One Sentence. Supervisor aus Baden sind back

Hymnisch psychedelischer Pop trifft es ganz gut. Viel Hall oder andere Effekte auf der Stimme, drückende Stampfbeats und ein eher dunkles Klangbild. «Temporärmusik 1-13» macht auch einem alten Groove-Musikliebhaber Spass. Wir baten OSS zu Gespräch und Live-Konzert.

Nach Gigs von Ungarn bis China auf einer ausgedehnten Tour mit einem exzellenten Debutalbum ballern die Badener schon das nächste Album «Temporärmusik 1-13» raus. Mein liebster Song vom Album: «Scope Explosion». Donat Kaufmann erzählt, wie der Song entstanden ist: «Den Rhythmus dazu haben wir auf einer Autofahrt gefunden. Wir hörten da irgendeine random Kassette auf der nur traditionelle türkische Lieder waren.»

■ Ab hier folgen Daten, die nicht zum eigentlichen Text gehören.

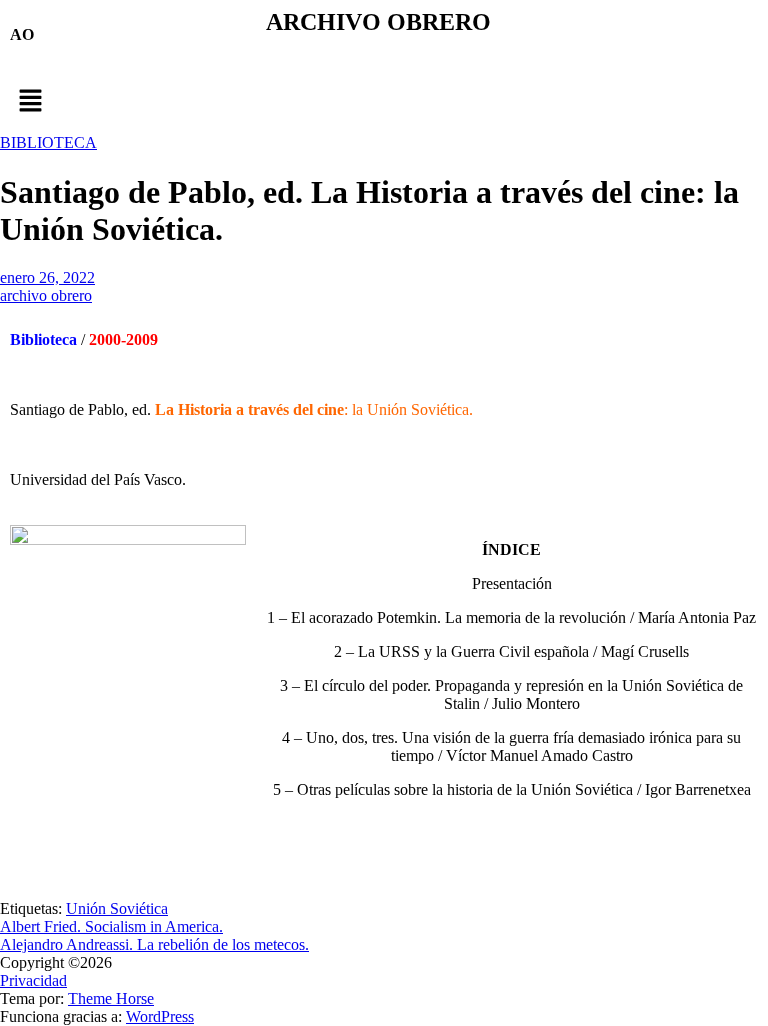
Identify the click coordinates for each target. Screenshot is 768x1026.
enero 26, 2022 (47, 277)
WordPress (160, 1016)
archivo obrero (46, 295)
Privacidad (33, 980)
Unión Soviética (117, 908)
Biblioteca (43, 339)
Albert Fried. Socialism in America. (111, 926)
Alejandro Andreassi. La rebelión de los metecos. (154, 944)
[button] (384, 102)
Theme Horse (111, 998)
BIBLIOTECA (48, 142)
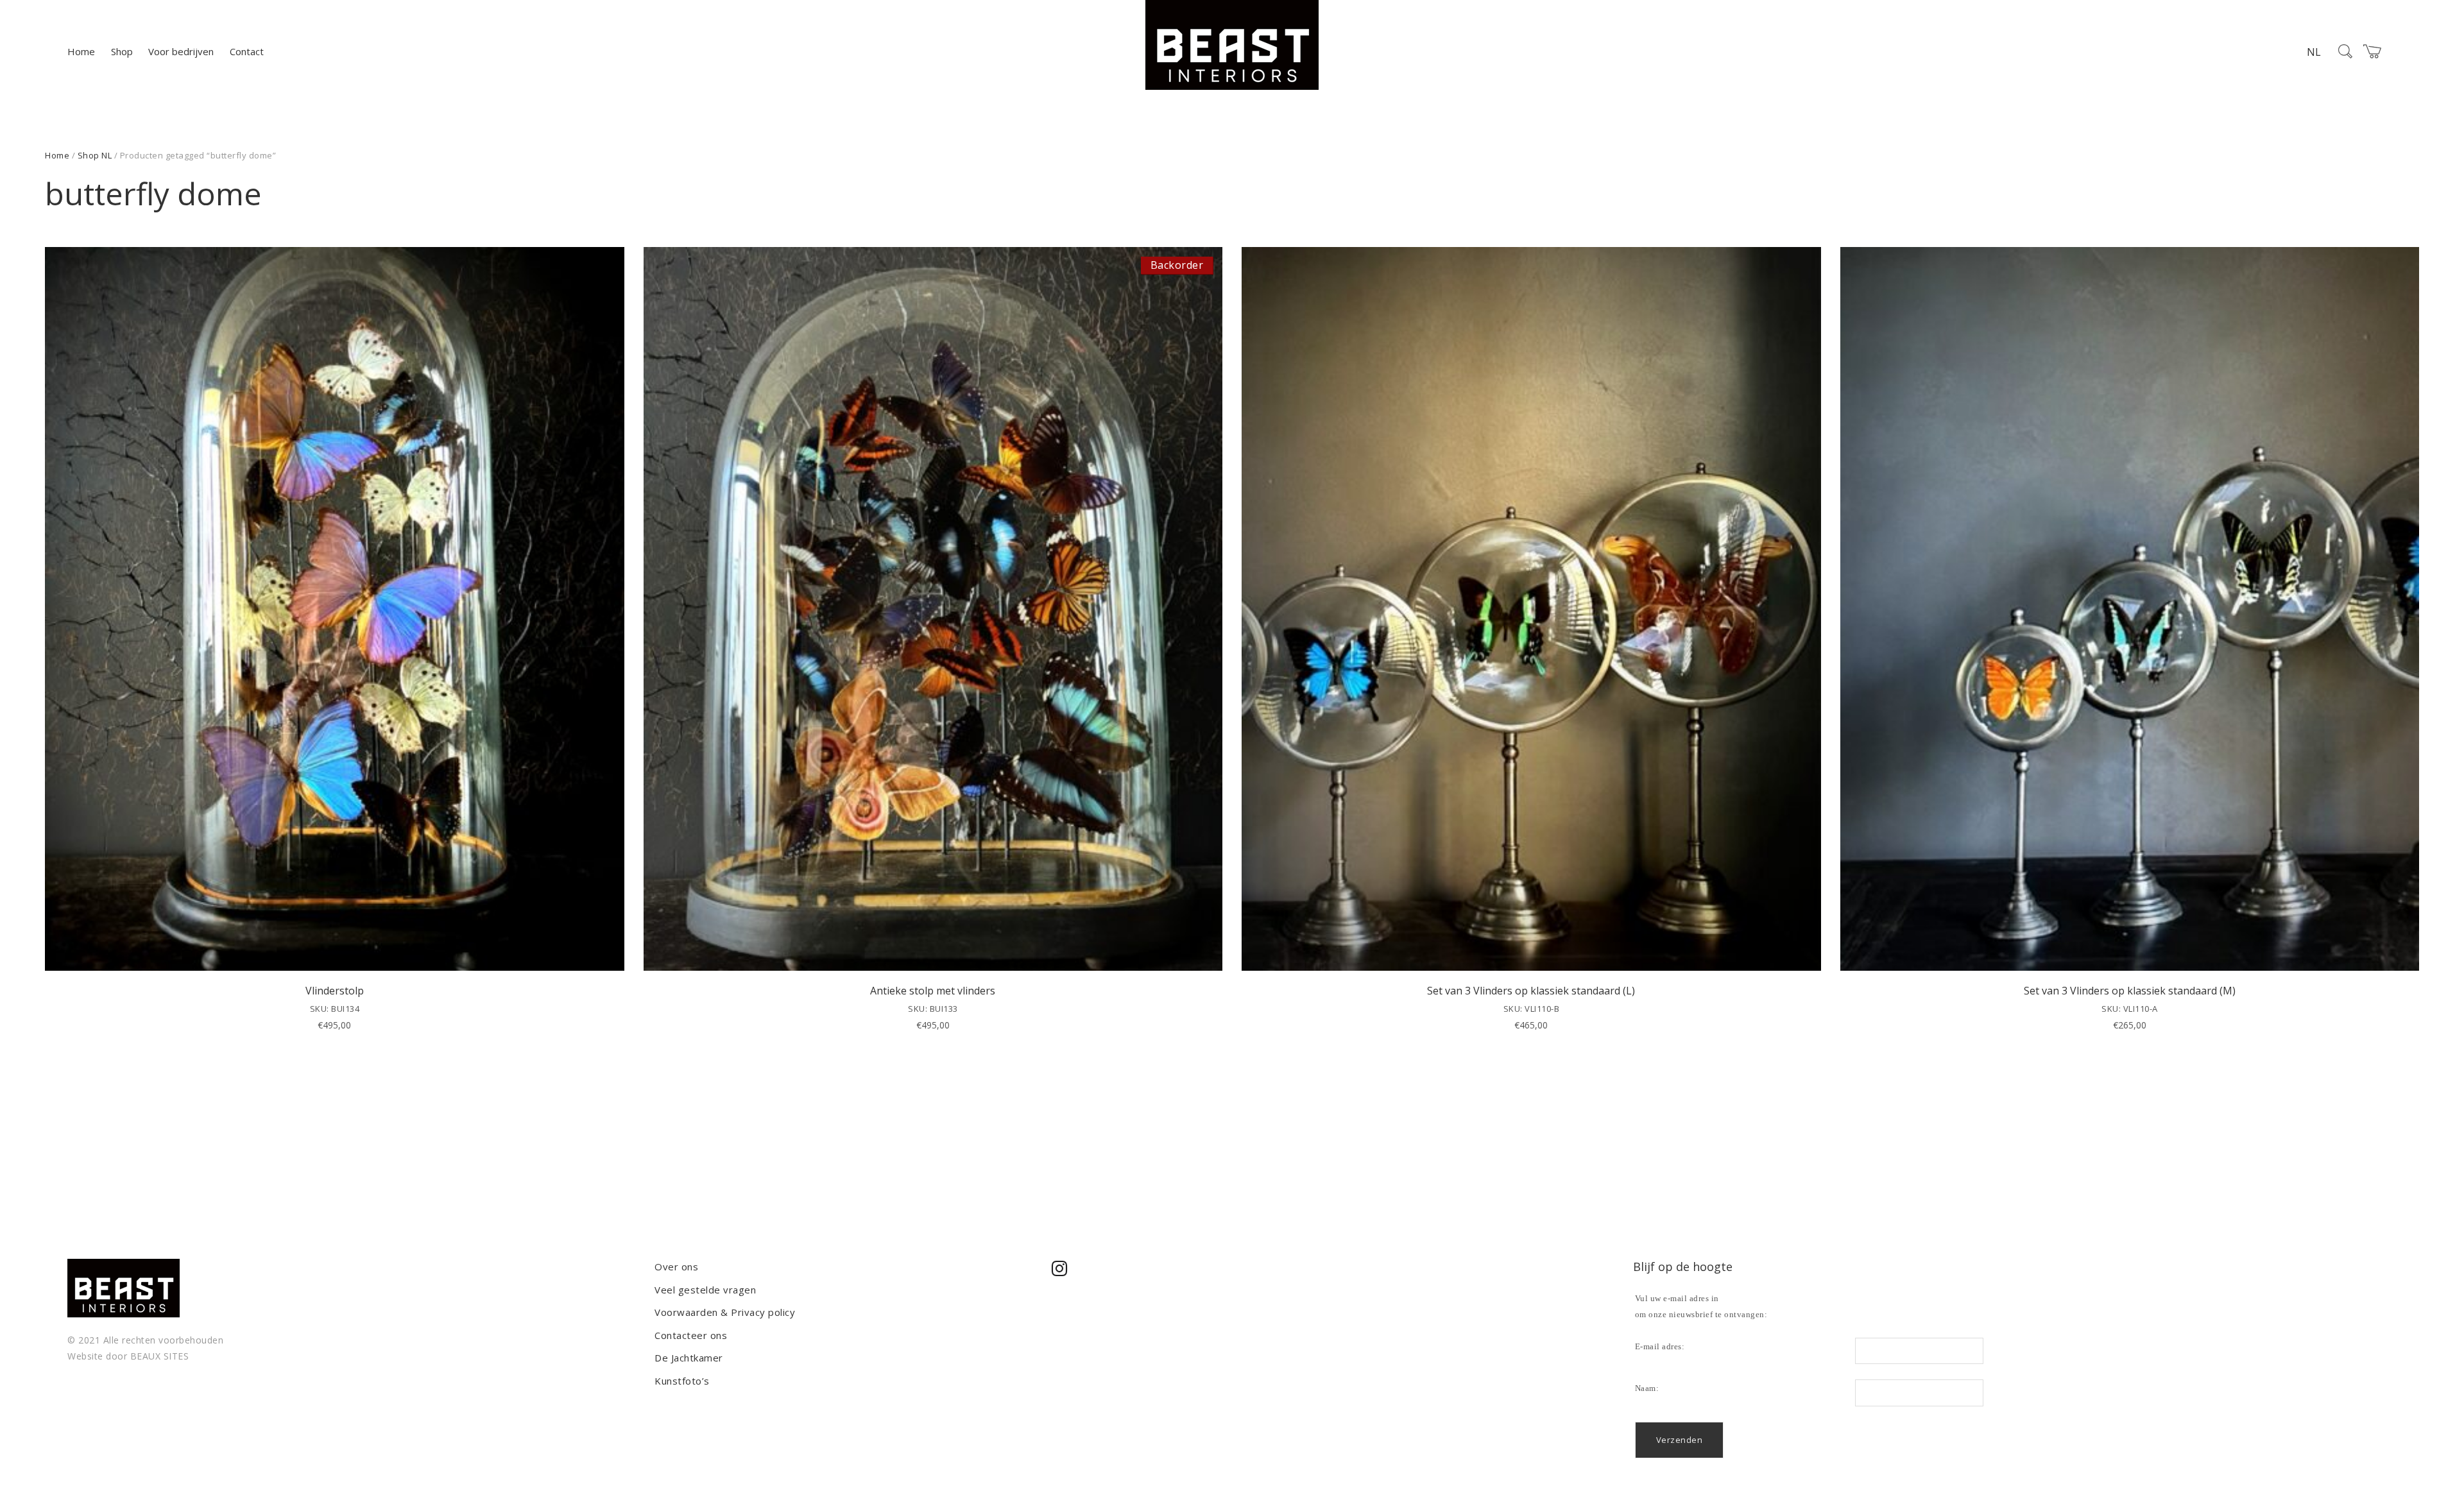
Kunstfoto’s (682, 1380)
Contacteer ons (690, 1335)
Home (81, 51)
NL (2314, 52)
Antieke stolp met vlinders (932, 991)
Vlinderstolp (334, 991)
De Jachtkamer (688, 1357)
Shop (122, 51)
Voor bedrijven (181, 51)
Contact (247, 51)
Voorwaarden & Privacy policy (724, 1312)
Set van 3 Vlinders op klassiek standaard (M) (2130, 991)
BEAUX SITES (159, 1356)
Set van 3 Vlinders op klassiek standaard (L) (1531, 991)
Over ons (676, 1266)
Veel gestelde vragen (705, 1289)
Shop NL (95, 155)
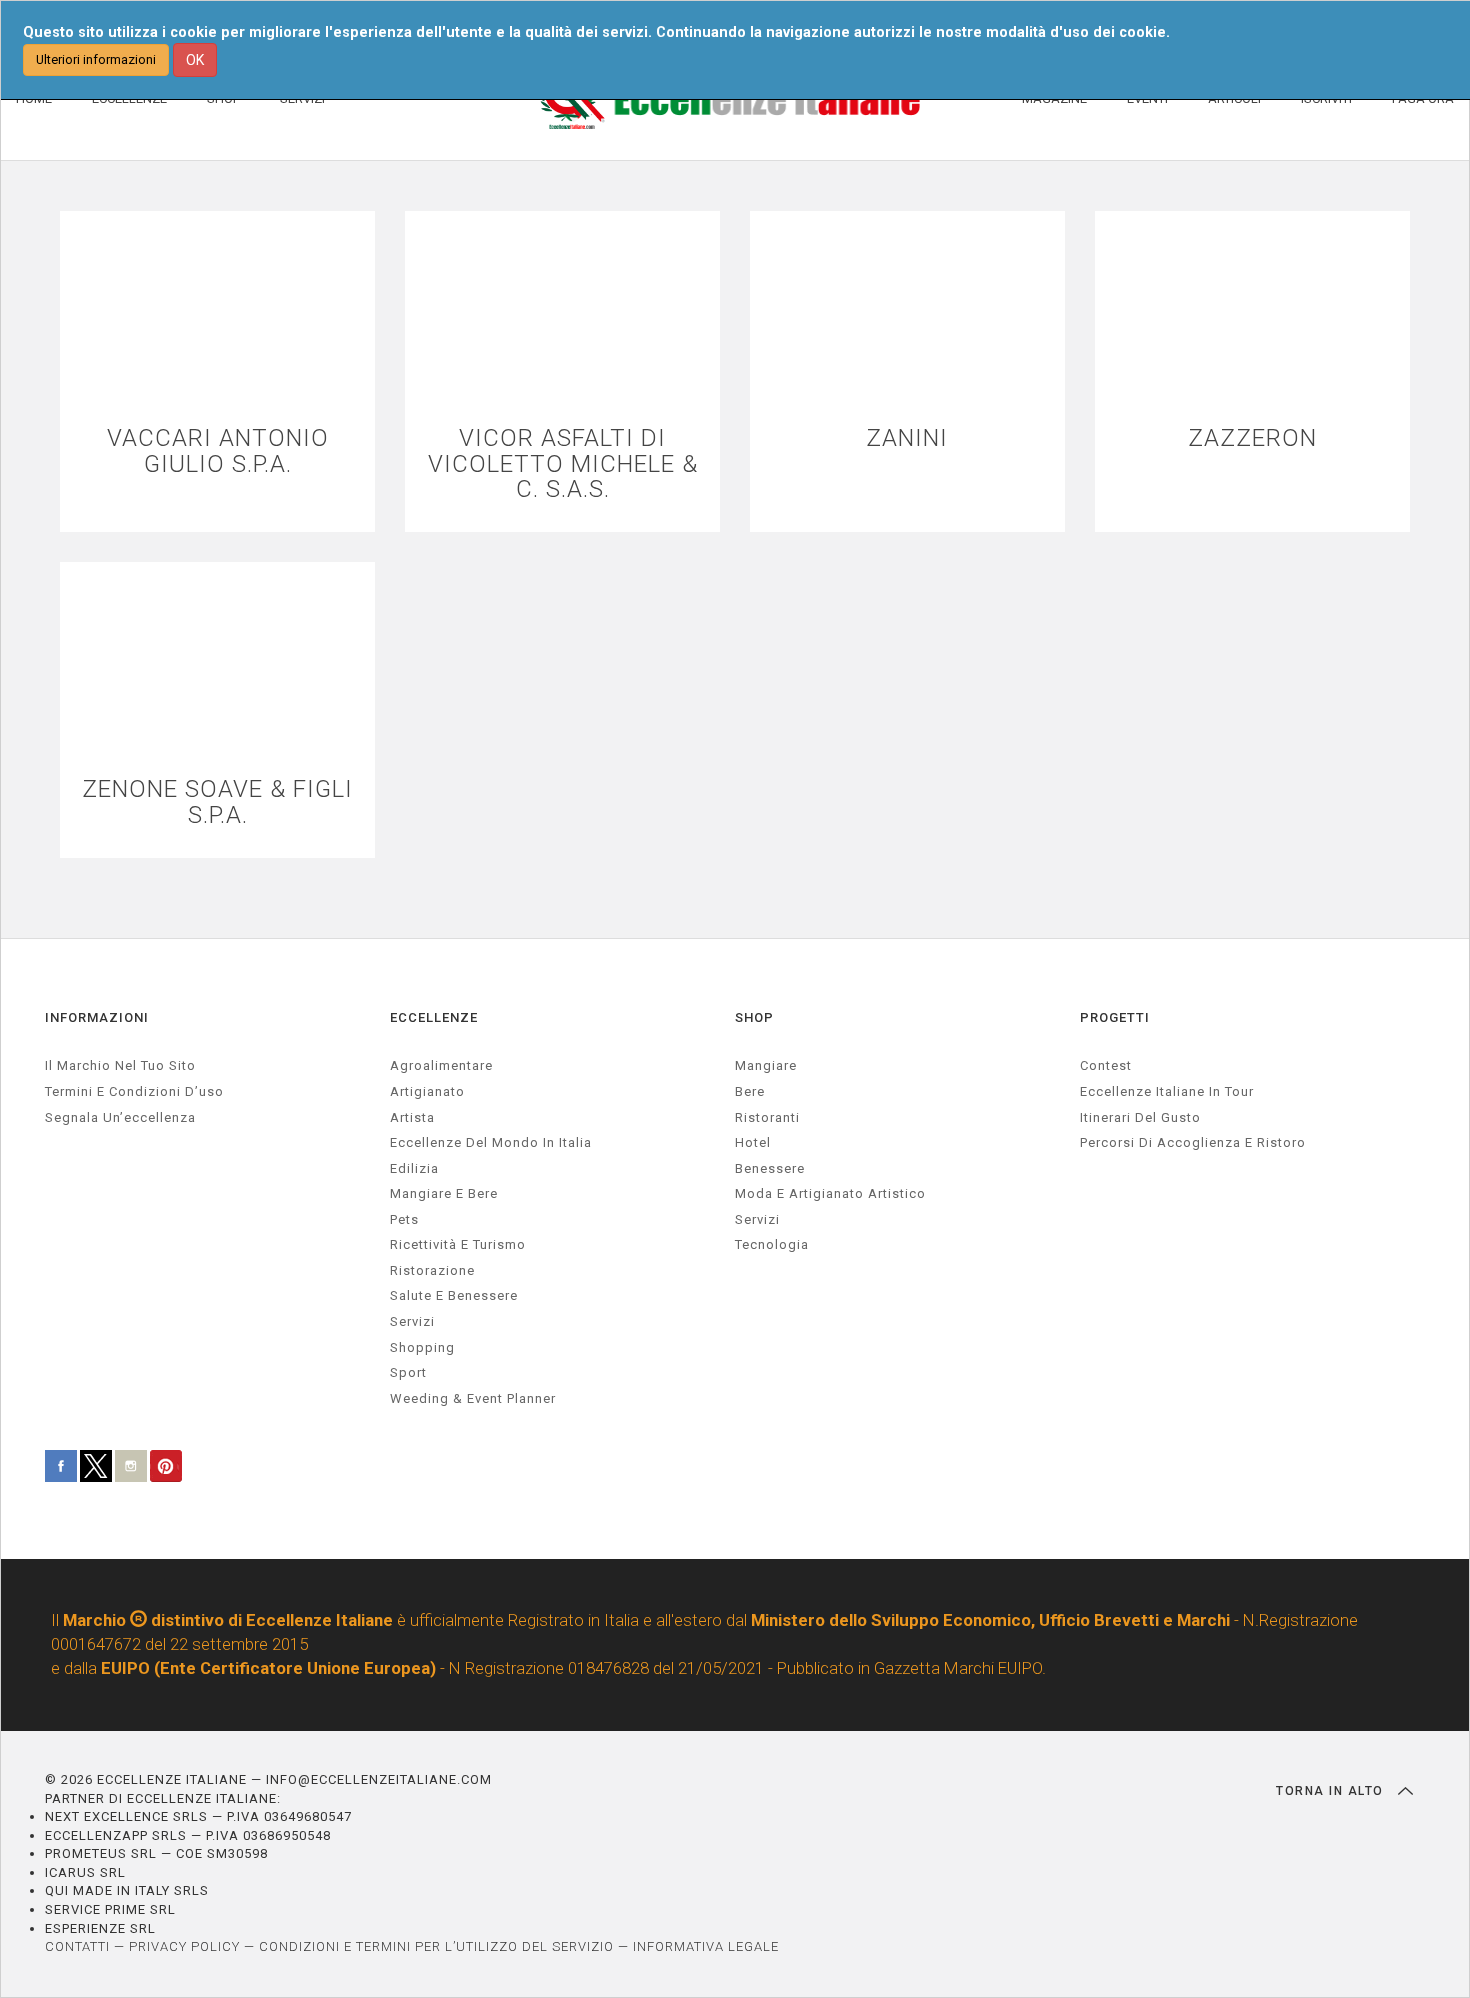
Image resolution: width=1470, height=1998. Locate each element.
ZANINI (907, 438)
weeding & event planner (473, 1398)
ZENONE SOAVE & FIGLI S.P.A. (217, 802)
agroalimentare (441, 1065)
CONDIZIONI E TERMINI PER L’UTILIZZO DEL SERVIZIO (436, 1946)
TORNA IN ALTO (1332, 1791)
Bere (750, 1091)
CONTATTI (77, 1946)
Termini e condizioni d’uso (134, 1091)
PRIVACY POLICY (184, 1946)
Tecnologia (772, 1244)
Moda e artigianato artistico (830, 1193)
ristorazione (432, 1270)
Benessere (770, 1168)
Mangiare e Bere (444, 1193)
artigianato (427, 1091)
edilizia (414, 1168)
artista (412, 1117)
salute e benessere (454, 1295)
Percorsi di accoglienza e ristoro (1193, 1142)
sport (408, 1372)
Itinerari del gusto (1140, 1117)
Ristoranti (767, 1117)
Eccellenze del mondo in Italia (491, 1142)
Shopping (422, 1347)
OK (195, 60)
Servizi (757, 1219)
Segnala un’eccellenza (120, 1117)
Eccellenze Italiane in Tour (1167, 1091)
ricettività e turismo (458, 1244)
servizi (412, 1321)
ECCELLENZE (434, 1017)
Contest (1106, 1065)
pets (404, 1219)
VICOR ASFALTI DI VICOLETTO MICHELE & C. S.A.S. (563, 464)
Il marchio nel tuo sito (120, 1065)
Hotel (753, 1142)
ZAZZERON (1252, 438)
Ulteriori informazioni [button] (96, 59)
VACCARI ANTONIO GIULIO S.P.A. (218, 451)
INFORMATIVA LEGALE (706, 1946)
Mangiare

Diese 1-2-2, 1-2-2 Rhythmik assoziiere ich direkt mit Reggaeton und Dancehall. Der Song ist damit recht tanzbar, und «öffnet die ganze Geschichte etwas. Er tut als solches dem Album ziemlich gut, sonst ist es halt sehr gerade durch», wie Donat und Schlagzeuger Dominik Meuter finden. Aber auch die «geraden» Songs sind nicht untanzbar – eine Hürde die für mich besonders beim Live-Genuss oft entscheidend ist.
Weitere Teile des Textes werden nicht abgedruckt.